Ligia Arreaga est journaliste, écologiste, défenseure des droits humains et coordinatrice de la Alianza por un Mejor Darién (Alliance pour un meilleur Darién, région de forêt tropicale humide frontalière de la Colombie - NdT). Elle a reçu de nombreuses menaces après la publication des résultats de ses recherches et des révélations concernant l'attribution des titres de propriété des terres appartenant à une zone humide (près de 50.000 ha), au profit de particuliers qui tentent de privatiser ces terrains ; ce qui est contraire aux lois nationales et internationales, lesquelles interdisent le changement d'affectation des terres dans les zones humides.

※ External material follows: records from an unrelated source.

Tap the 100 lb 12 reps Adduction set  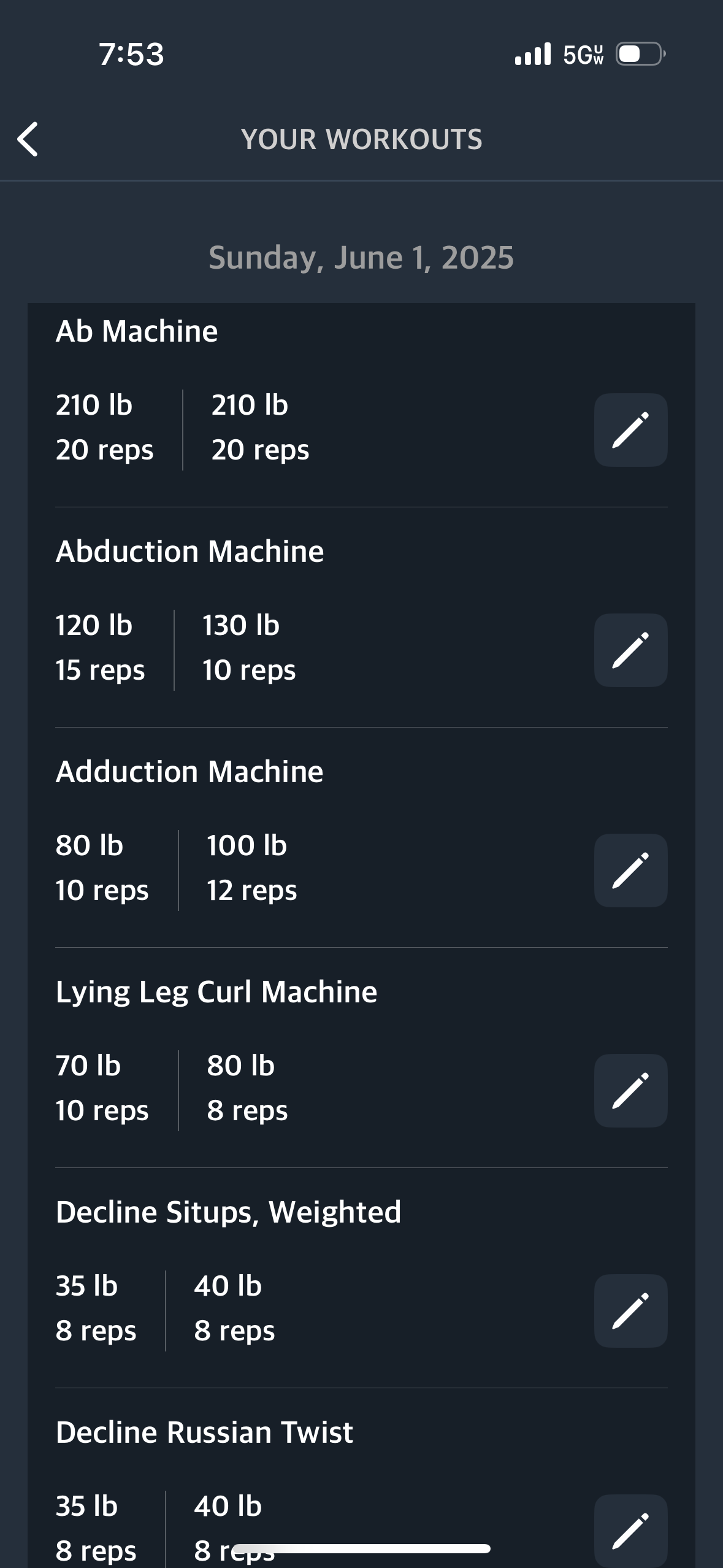click(251, 868)
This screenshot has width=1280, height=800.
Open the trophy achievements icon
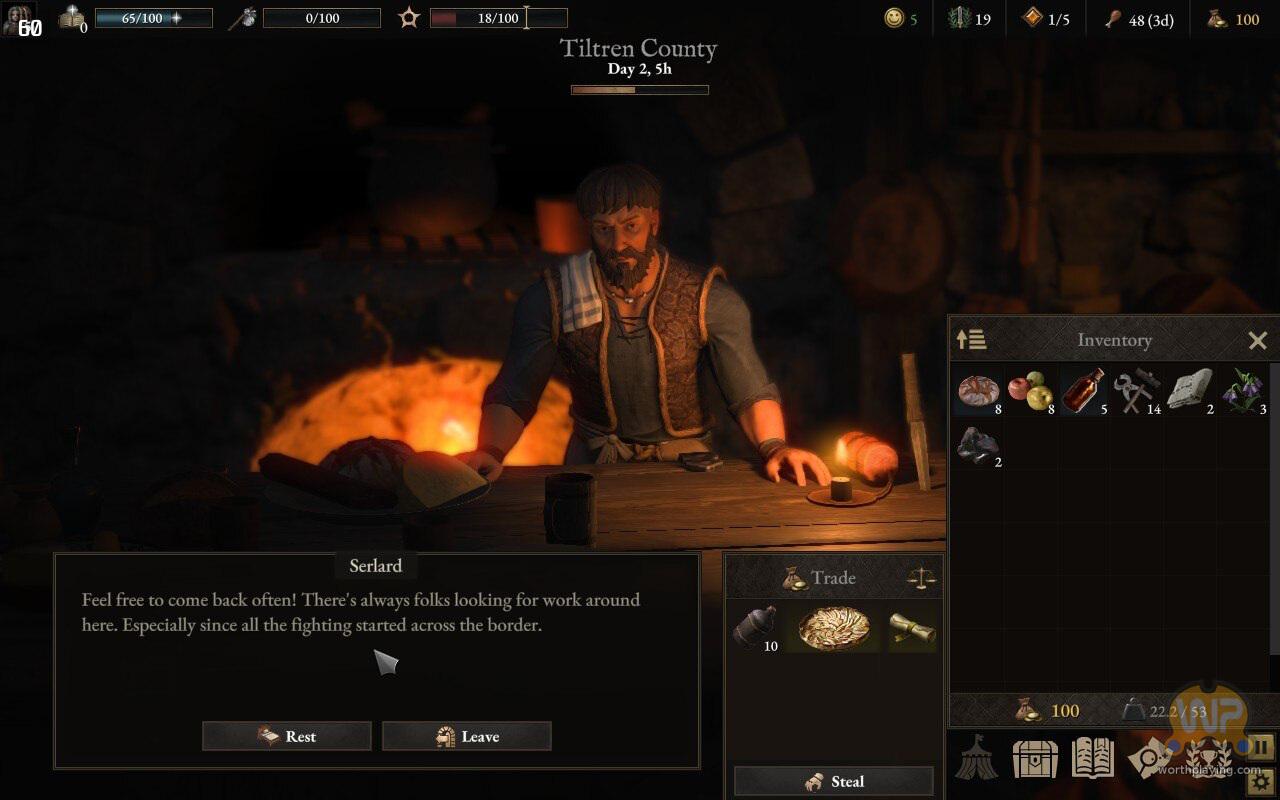1209,757
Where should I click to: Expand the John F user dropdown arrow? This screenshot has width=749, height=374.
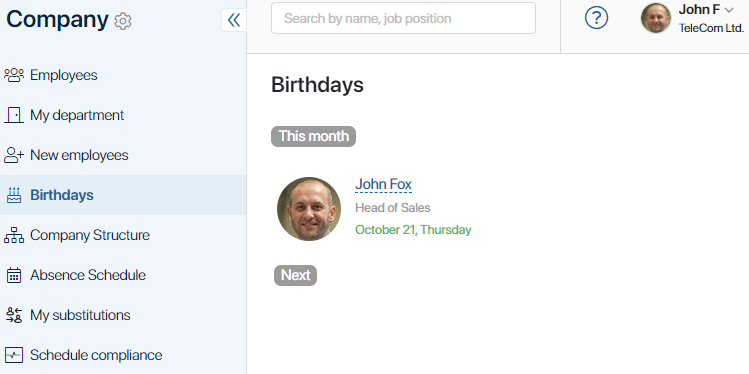coord(728,10)
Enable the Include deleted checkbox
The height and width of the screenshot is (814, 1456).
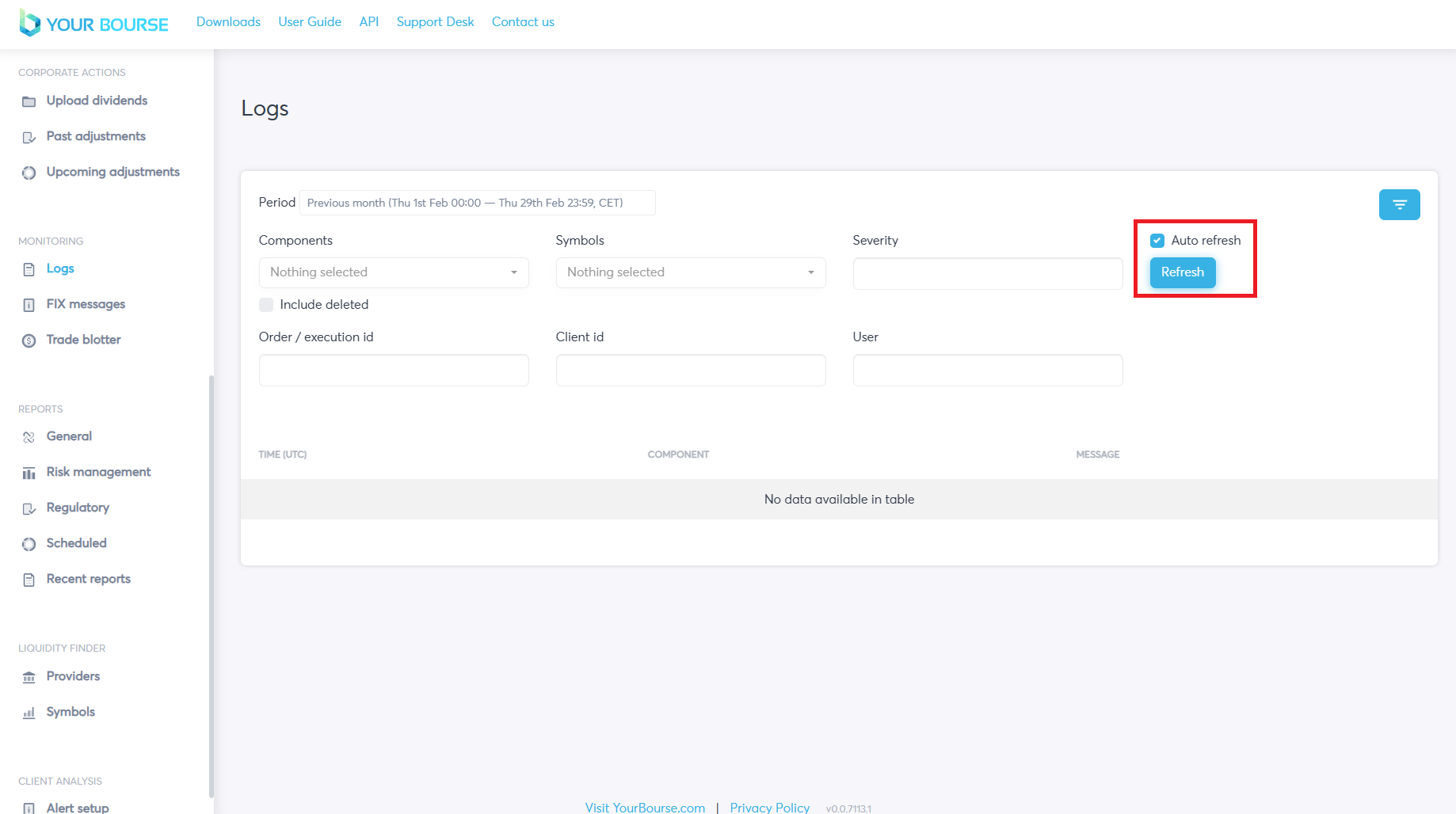pos(266,305)
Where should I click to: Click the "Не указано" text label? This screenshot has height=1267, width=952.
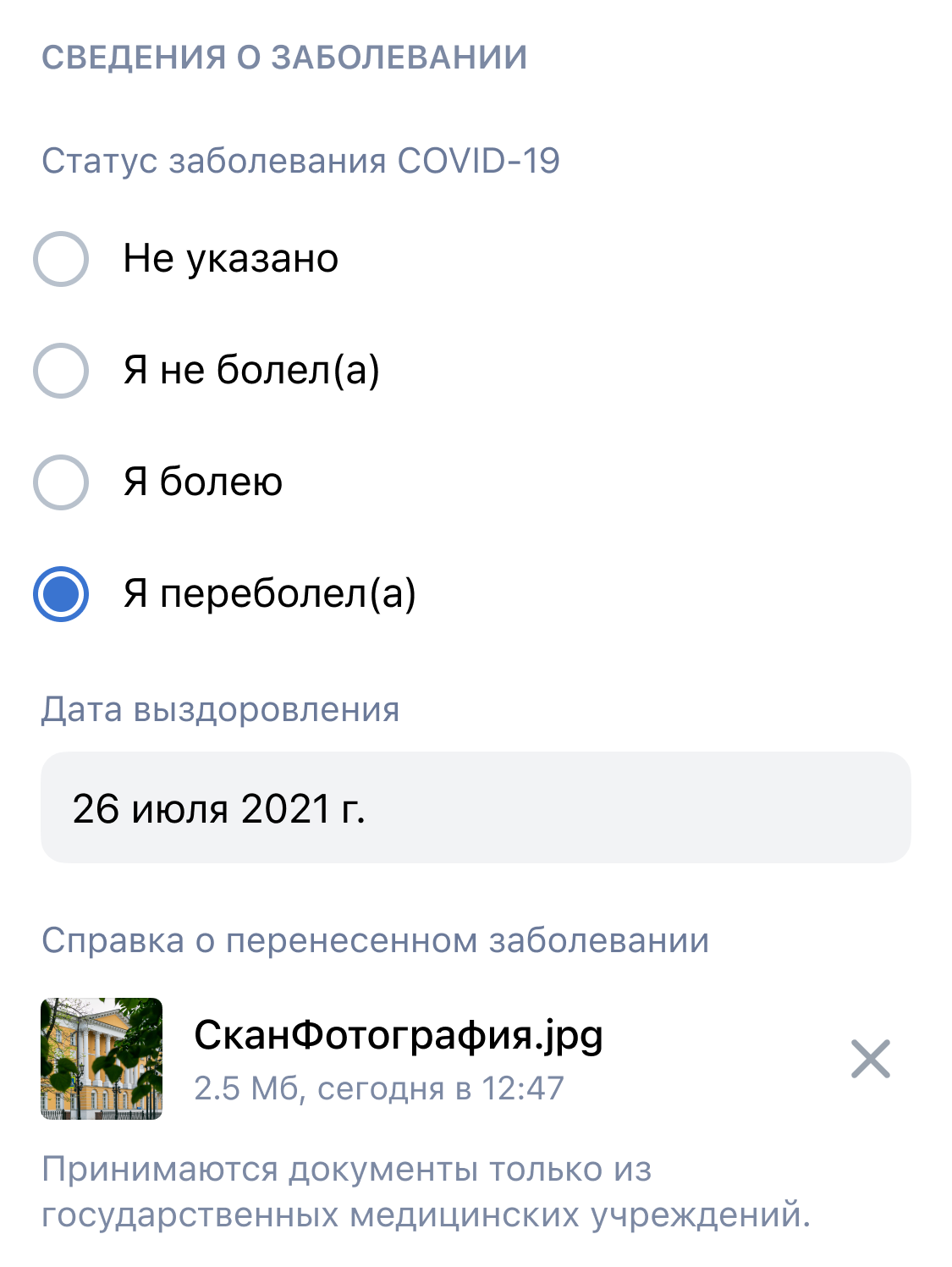click(231, 259)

En 2009, cette journaliste et activiste a échappé à une tentative d'assassinat après avoir reçu de graves menaces suite aux révélations faites sur les ondes de la radio Voz Sin Fronteras (Voix sans frontières).

Filemón Medina, secrétaire général du syndicat panaméen, a déclaré : "Le sens de l'engagement de chaque journaliste ne consiste pas à défendre seulement la profession ou la liberté d'expression, mais également l'humanité comme telle, la conservation de notre environnement naturel. Il s'agit de la défense des droits humains et environnementaux, d'une lutte permanente contre les inégalités engendrées par une structure économique injuste, qui de surcroît se maintient sur la base du crime organisé".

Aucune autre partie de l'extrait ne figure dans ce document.